Immer mehr Menschen ernähren sich aus ethischen, ökologischen oder persönlichen Gründen vegetarisch oder vegan. Daher stellt sich verständlicherweise auch die Frage, ob sich diese Ernährungsweise auf Hund oder Katze übertragen lässt.
Dabei müssen Hund und Katze zunächst getrennt betrachtet werden – und auch die Frage, ob eine Ration theoretisch mit zugesetzten Nährstoffen berechnet werden kann, ist nicht dasselbe wie die Frage, welche Ernährungsform für das Tier sinnvoll ist.

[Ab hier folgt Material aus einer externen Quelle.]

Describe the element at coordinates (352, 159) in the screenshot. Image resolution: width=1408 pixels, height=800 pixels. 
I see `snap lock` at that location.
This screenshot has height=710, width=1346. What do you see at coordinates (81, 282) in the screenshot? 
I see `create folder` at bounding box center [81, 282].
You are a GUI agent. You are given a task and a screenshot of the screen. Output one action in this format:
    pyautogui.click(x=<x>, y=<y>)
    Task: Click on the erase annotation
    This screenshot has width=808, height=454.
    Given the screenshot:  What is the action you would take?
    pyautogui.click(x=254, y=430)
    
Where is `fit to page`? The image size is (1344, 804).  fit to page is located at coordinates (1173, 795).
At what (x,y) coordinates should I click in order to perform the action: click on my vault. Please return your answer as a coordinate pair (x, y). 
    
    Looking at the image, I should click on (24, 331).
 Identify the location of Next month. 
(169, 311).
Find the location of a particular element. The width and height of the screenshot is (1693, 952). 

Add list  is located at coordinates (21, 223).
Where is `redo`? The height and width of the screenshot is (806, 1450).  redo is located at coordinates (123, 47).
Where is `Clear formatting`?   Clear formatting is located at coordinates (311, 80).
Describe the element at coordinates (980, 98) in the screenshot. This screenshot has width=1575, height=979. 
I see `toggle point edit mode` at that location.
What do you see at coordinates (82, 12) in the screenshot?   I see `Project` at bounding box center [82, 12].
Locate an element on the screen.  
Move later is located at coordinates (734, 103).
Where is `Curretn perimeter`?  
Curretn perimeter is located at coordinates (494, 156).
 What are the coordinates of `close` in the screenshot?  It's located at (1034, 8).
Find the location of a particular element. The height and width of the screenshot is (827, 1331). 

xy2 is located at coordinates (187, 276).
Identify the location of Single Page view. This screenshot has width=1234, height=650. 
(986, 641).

Hund und Katze sind nicht gleich
Katzen werden als obligate Karnivoren eingeordnet, Hunde dagegen als fakultative Karnivoren.
Hunde können pflanzliche Nahrung deutlich besser nutzen als Katzen und haben sich im Laufe der Domestikation teilweise an stärkereichere Nahrung angepasst.
Das macht den Hund jedoch nicht zum Pflanzenfresser.
Seine natürliche Ernährung und zahlreiche physiologische Eigenschaften sind weiterhin stark auf eine überwiegend tierische Ernährung ausgerichtet.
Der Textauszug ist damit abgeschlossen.